Gli Itinerari escursionisti sono intervallati (e non poteva mancare!) anche da punti di ristoro, dove poter fare una sosta, riposarsi e prendersi una pausa dopo una bella camminata. L’escursione è diventata così, per il viaggiatore goloso e la sua giovane guida, anche un viaggio fra i sapori di Asiago e dei sette Comuni con oltre 70 alpeggi sparsi sul territorio (quasi tutti attivi nella produzione di formaggi). E di tanto in tanto non è stato difficile per lui, trovare un angolo tranquillo dove gustare i sapori della tradizione che nell’Altopiano son ben rappresentati dal formaggio Asiago DOP, La Tosella, il Miele, Lo Speck (di Asiago), i funghi, le erbe spontanee che trovano spazio nella cucina locale. Tradizione enogastronomica che si distingue dalle altre zone di montagna per la generosità di questa terra; ampi pascoli, boschi e un clima variegato sono in grado di offrire tantissimi prodotti naturali da usare in cucina: quelli che si possono trovare nella grande cucina dello chef stellato DaGan (Famoso il suo risotto con crema di formaggio asiago, speck e polvere di porcini) nel suo ristorante La Tana, dove gli ingredienti s’incontrano con la cultura di una cucina moderna e innovativa; o quella della tradizione dell’Agroturismo della famiglia Rigoni, dove sin dalle prime pagine il menù, sottolinea ed evidenzia come buon parte delle materie prime utilizzate provengano dalla loro azienda.

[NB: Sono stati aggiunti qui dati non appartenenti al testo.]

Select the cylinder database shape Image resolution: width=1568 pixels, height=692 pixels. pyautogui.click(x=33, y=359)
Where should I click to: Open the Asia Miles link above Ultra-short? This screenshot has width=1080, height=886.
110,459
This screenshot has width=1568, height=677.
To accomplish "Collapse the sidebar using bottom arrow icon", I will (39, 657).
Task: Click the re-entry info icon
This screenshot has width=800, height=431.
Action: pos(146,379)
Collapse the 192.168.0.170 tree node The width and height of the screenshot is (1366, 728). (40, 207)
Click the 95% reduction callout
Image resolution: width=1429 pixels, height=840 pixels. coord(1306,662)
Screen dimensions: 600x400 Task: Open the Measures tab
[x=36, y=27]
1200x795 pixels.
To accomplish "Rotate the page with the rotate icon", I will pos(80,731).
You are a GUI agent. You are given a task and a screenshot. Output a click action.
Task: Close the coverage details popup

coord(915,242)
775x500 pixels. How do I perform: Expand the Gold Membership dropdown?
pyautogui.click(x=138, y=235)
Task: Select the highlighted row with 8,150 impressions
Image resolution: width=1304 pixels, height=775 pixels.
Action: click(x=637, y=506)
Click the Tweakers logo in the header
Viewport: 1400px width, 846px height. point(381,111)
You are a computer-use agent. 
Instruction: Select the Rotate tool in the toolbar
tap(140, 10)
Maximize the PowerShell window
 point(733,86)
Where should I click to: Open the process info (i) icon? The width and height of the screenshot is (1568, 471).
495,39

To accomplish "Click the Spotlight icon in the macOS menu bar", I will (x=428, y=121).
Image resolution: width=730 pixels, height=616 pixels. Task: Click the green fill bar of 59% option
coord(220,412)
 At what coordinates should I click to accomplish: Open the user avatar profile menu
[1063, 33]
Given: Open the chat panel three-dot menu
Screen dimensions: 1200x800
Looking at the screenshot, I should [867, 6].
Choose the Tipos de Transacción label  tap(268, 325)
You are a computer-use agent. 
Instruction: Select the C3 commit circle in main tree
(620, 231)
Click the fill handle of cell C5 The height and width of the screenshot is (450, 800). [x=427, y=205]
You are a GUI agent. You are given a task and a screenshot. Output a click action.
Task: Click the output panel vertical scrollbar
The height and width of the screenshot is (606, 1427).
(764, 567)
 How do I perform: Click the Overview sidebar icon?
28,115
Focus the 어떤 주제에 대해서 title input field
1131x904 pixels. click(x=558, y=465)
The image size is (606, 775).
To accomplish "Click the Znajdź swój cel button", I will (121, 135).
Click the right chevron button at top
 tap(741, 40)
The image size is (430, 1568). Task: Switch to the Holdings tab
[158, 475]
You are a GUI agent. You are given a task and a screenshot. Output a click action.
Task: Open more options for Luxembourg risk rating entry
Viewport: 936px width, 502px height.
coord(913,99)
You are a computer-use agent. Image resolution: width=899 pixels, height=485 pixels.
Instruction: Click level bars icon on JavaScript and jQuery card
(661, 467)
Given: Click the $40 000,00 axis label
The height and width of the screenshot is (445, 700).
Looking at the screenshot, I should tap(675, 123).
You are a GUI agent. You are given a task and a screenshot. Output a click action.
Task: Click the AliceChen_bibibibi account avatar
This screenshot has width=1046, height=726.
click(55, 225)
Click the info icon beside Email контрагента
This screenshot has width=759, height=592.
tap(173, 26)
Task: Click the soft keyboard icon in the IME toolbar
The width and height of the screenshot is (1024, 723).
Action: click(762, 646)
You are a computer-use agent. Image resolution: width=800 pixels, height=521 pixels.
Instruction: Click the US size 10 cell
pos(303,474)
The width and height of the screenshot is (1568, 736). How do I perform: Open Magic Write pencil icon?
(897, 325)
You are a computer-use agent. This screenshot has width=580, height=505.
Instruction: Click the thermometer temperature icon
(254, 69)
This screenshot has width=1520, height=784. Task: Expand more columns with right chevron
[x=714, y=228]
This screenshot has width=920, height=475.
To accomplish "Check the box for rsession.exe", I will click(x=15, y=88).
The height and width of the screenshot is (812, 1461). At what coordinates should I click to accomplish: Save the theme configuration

Il viaggiatore goloso ha pranzato al piano terra, in una sala dove prevale il calore del legno. Ha iniziato con un antipasto, Un Carpaccio di manzo all’Asiago scottato ed è passato al primo: Risotto alle Sbirraglie, un risotto con pollo (ma anche qualche fegatino) tagliato a pezzi, che, secondo la signora Annamaria, sempre felice di raccontare i piatti, veniva cucinato, durante la Grande Guerra, per gli “Sbirri”, riferendosi ai soldati tedeschi. Tra i secondi ha optato per lo spezzatino de Caval (Cavallo) espresso, piatto anche questo dedicato alla Cucina delle Battaglie degli Altipiani. Essendo la proposta de vini molto semplice, il viaggiatore goloso ha bevuto un calice di vino rosso (Merlot) prodotto ed etichettato dalla Casa.